Article 18 | The Arts
I never thought the music called “Jazz” was ever meant to reach just a small group of people, or become a museum thing locked under glass like all the other dead things that were once artistic.
Miles Davis
What is the role God created art for?
Not,
How can we make the sanctuary look sweet?
The Church is God’s redemptive community within the world and this redemption extends into the realms of space, time, and creativity. Modern secular culture tends to act in such a way that it reduces human beings into consuming agents. The corresponding result is that the majority of people in the culture and the church aren’t able to see themselves as creators or collaborators with God.
This market driven worldview has affected nearly all aspects of life and this capitalistic dimension has frequently reduced much of art purely to the aesthetic role. This is especially true within Christianity.

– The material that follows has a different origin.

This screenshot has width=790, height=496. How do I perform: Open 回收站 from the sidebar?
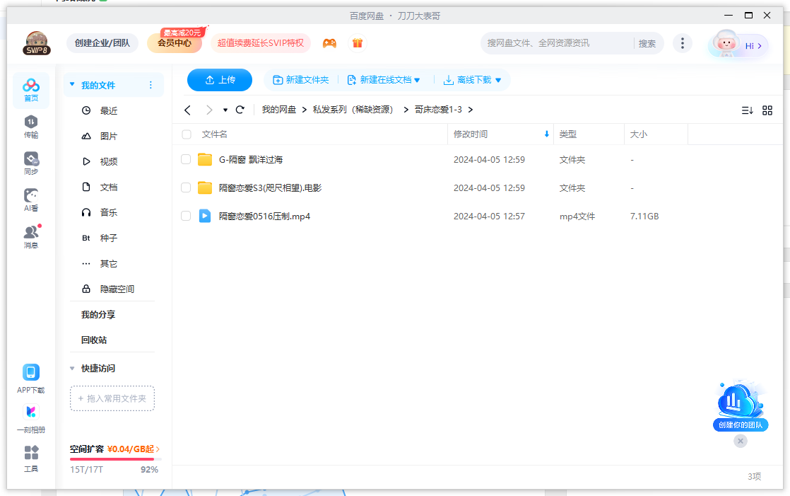click(x=93, y=340)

Hence, even though many evangelical and protestant churches encourage the arts, this nearly always means the display of a local artists work within the church building, using graphic design elements within the Sunday worship program and bulletins, choreographing a dance, or maybe even commissioning a sculpture; but this is nearly always done with the sole intention of improving aesthetics. Although there is great value in the aesthetic importance of art, expanding the role of art to incorporate more fully its original and pre-capitalistic value is also a worthy goal.
The amazing gift of art is it’s ability to question perceived ideas about reality, to challenge genres of discourse, to make possible the emergence of new forms, voices, and perspectives for living. Thus, art as the postmodern philosopher Jean-Francois Lyotard has commented, should be “Avant-garde in nature”, it should be actively creating space for the marginalized and silenced voices to speak, it should be challenging the prevailing norms of culture with an alternative heavenly perspective, a perspective that the Christian artist is developing with God through their spiritual transformation into Christlikeness.
Lastly, the artist’s role is valuable in communicating the unimaginable and the unseen. One of the functions of imagination is not just helping us to get our thinking straight so we can improve the world we live in, but to help us to see and then build a world God would prefer we all live. As a church community we have to intentionally seek out, support and inspire such creative activity. A proposition that seems joyful, since our faith and knowledge is built upon a world of invisibility with a God who is Spirit, Heaven, which is another dimension and angels, demons, and spiritual forces at work in our daily lives.
Recommended Reading: Walking on Water, by Madeline L’Engle and Objects of Grace: Conversations on Creativity and Faith by James Romaine.